[DATA EXTRACT — start]

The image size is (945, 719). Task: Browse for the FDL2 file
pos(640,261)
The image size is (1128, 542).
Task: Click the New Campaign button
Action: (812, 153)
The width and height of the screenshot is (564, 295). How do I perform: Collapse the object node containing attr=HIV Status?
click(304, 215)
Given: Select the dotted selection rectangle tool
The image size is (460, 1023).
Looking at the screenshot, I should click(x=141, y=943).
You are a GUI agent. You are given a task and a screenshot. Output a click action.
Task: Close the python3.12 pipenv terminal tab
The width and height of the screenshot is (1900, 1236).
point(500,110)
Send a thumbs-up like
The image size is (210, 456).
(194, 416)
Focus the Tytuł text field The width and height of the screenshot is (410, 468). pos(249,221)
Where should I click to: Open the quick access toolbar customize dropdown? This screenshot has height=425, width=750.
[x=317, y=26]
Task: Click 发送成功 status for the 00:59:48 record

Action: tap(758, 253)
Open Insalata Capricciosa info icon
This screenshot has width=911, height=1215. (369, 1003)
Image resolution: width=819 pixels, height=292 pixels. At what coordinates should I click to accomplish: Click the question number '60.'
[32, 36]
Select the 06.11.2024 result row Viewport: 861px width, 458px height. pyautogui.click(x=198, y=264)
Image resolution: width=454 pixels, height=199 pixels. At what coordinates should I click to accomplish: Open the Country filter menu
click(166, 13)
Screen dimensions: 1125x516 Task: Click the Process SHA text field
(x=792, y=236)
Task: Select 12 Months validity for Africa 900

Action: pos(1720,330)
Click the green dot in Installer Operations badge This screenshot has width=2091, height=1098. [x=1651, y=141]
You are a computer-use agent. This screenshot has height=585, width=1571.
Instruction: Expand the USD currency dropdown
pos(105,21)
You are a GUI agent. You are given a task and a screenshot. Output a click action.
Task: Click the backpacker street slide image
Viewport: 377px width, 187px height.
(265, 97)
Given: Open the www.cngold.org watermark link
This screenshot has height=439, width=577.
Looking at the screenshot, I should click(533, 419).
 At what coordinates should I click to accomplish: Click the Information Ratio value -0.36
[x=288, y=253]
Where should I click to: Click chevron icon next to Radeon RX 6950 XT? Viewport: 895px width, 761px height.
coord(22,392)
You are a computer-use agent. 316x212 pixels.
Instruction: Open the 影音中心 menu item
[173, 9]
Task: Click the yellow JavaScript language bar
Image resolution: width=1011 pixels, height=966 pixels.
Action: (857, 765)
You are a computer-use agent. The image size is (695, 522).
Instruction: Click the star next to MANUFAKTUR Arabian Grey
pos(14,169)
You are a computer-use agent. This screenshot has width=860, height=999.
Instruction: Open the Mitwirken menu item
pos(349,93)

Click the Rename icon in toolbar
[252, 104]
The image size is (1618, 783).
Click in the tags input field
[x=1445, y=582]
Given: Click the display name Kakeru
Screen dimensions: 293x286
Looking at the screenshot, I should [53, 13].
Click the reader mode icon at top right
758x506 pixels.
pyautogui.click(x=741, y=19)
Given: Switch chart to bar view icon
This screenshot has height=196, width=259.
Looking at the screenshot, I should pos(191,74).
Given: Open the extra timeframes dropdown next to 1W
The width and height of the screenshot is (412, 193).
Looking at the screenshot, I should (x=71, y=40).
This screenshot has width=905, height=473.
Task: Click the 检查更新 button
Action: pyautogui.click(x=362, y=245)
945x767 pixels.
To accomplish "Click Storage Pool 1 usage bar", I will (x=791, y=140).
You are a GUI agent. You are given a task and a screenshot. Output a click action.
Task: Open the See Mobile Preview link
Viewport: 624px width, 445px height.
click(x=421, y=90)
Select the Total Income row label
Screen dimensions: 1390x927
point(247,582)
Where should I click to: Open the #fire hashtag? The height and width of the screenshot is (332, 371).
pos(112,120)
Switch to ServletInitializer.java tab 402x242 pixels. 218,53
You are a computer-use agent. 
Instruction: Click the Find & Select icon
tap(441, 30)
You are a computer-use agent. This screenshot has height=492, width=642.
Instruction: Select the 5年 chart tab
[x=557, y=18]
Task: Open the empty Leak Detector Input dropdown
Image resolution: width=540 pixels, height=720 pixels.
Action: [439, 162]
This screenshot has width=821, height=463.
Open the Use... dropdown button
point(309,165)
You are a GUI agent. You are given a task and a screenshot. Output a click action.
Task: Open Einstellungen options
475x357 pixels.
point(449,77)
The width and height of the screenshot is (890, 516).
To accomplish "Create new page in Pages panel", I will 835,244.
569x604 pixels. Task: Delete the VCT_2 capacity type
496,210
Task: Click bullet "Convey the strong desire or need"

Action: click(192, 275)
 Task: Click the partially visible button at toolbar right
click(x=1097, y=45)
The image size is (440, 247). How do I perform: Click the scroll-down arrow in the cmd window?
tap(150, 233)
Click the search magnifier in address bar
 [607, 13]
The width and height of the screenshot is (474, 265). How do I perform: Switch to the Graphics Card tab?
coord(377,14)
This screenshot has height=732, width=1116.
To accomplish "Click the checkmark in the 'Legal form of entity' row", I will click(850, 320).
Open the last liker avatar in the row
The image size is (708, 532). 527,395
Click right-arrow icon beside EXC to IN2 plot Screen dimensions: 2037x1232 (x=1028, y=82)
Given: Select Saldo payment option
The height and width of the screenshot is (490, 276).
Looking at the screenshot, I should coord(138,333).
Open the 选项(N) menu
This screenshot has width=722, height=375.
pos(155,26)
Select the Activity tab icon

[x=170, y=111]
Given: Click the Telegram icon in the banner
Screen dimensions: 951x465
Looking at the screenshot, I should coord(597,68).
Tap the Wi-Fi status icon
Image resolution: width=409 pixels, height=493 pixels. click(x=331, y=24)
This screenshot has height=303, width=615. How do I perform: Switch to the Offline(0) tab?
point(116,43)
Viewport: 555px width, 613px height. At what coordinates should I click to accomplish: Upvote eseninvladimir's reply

[DATA EXTRACT — finish]

EXERCISE> Could you type out every entry again exactly as it stands?

SOLVED PROBLEM>
The image size is (945, 719). Task: Browse for the FDL2 file
pos(640,261)
The image size is (1128, 542).
Task: Click the New Campaign button
Action: (812, 153)
The width and height of the screenshot is (564, 295). How do I perform: Collapse the object node containing attr=HIV Status?
click(304, 215)
Given: Select the dotted selection rectangle tool
The image size is (460, 1023).
Looking at the screenshot, I should click(x=141, y=943).
You are a GUI agent. You are given a task and a screenshot. Output a click action.
Task: Close the python3.12 pipenv terminal tab
The width and height of the screenshot is (1900, 1236).
point(500,110)
Send a thumbs-up like
The image size is (210, 456).
(194, 416)
Focus the Tytuł text field The width and height of the screenshot is (410, 468). pos(249,221)
Where should I click to: Open the quick access toolbar customize dropdown? This screenshot has height=425, width=750.
[x=317, y=26]
Task: Click 发送成功 status for the 00:59:48 record

Action: tap(758, 253)
Open Insalata Capricciosa info icon
This screenshot has width=911, height=1215. (369, 1003)
Image resolution: width=819 pixels, height=292 pixels. At what coordinates should I click to accomplish: Click the question number '60.'
[32, 36]
Select the 06.11.2024 result row Viewport: 861px width, 458px height. pyautogui.click(x=198, y=264)
Image resolution: width=454 pixels, height=199 pixels. At what coordinates should I click to accomplish: Open the Country filter menu
click(166, 13)
Screen dimensions: 1125x516 Task: Click the Process SHA text field
(x=792, y=236)
Task: Select 12 Months validity for Africa 900

Action: pos(1720,330)
Click the green dot in Installer Operations badge This screenshot has width=2091, height=1098. [x=1651, y=141]
You are a computer-use agent. This screenshot has height=585, width=1571.
Instruction: Expand the USD currency dropdown
pos(105,21)
You are a GUI agent. You are given a task and a screenshot. Output a click action.
Task: Click the backpacker street slide image
Viewport: 377px width, 187px height.
(265, 97)
Given: Open the www.cngold.org watermark link
This screenshot has height=439, width=577.
Looking at the screenshot, I should click(533, 419).
 At what coordinates should I click to accomplish: Click the Information Ratio value -0.36
[x=288, y=253]
Where should I click to: Click chevron icon next to Radeon RX 6950 XT? Viewport: 895px width, 761px height.
coord(22,392)
You are a computer-use agent. 316x212 pixels.
Instruction: Open the 影音中心 menu item
[173, 9]
Task: Click the yellow JavaScript language bar
Image resolution: width=1011 pixels, height=966 pixels.
Action: (857, 765)
You are a computer-use agent. The image size is (695, 522).
Instruction: Click the star next to MANUFAKTUR Arabian Grey
pos(14,169)
You are a computer-use agent. This screenshot has width=860, height=999.
Instruction: Open the Mitwirken menu item
pos(349,93)

Click the Rename icon in toolbar
[252, 104]
The image size is (1618, 783).
Click in the tags input field
[x=1445, y=582]
Given: Click the display name Kakeru
Screen dimensions: 293x286
Looking at the screenshot, I should [53, 13].
Click the reader mode icon at top right
758x506 pixels.
pyautogui.click(x=741, y=19)
Given: Switch chart to bar view icon
This screenshot has height=196, width=259.
Looking at the screenshot, I should pos(191,74).
Given: Open the extra timeframes dropdown next to 1W
The width and height of the screenshot is (412, 193).
Looking at the screenshot, I should (x=71, y=40).
This screenshot has width=905, height=473.
Task: Click the 检查更新 button
Action: pyautogui.click(x=362, y=245)
945x767 pixels.
To accomplish "Click Storage Pool 1 usage bar", I will (x=791, y=140).
You are a GUI agent. You are given a task and a screenshot. Output a click action.
Task: Open the See Mobile Preview link
Viewport: 624px width, 445px height.
click(x=421, y=90)
Select the Total Income row label
Screen dimensions: 1390x927
point(247,582)
Where should I click to: Open the #fire hashtag? The height and width of the screenshot is (332, 371).
pos(112,120)
Switch to ServletInitializer.java tab 402x242 pixels. 218,53
You are a computer-use agent. 
Instruction: Click the Find & Select icon
tap(441, 30)
You are a computer-use agent. This screenshot has height=492, width=642.
Instruction: Select the 5年 chart tab
[x=557, y=18]
Task: Open the empty Leak Detector Input dropdown
Image resolution: width=540 pixels, height=720 pixels.
Action: [439, 162]
This screenshot has width=821, height=463.
Open the Use... dropdown button
point(309,165)
You are a GUI agent. You are given a task and a screenshot. Output a click action.
Task: Open Einstellungen options
475x357 pixels.
point(449,77)
The width and height of the screenshot is (890, 516).
To accomplish "Create new page in Pages panel", I will 835,244.
569x604 pixels. Task: Delete the VCT_2 capacity type
496,210
Task: Click bullet "Convey the strong desire or need"

Action: click(192, 275)
 Task: Click the partially visible button at toolbar right
click(x=1097, y=45)
The image size is (440, 247). How do I perform: Click the scroll-down arrow in the cmd window?
tap(150, 233)
Click the search magnifier in address bar
 [607, 13]
The width and height of the screenshot is (474, 265). How do I perform: Switch to the Graphics Card tab?
coord(377,14)
This screenshot has height=732, width=1116.
To accomplish "Click the checkmark in the 'Legal form of entity' row", I will click(850, 320).
Open the last liker avatar in the row
The image size is (708, 532). 527,395
Click right-arrow icon beside EXC to IN2 plot Screen dimensions: 2037x1232 (x=1028, y=82)
Given: Select Saldo payment option
The height and width of the screenshot is (490, 276).
Looking at the screenshot, I should coord(138,333).
Open the 选项(N) menu
This screenshot has width=722, height=375.
pos(155,26)
Select the Activity tab icon

[x=170, y=111]
Given: Click the Telegram icon in the banner
Screen dimensions: 951x465
Looking at the screenshot, I should coord(597,68).
Tap the Wi-Fi status icon
Image resolution: width=409 pixels, height=493 pixels. click(x=331, y=24)
This screenshot has height=303, width=615. How do I perform: Switch to the Offline(0) tab?
point(116,43)
Viewport: 555px width, 613px height. At what coordinates should I click to accomplish: Upvote eseninvladimir's reply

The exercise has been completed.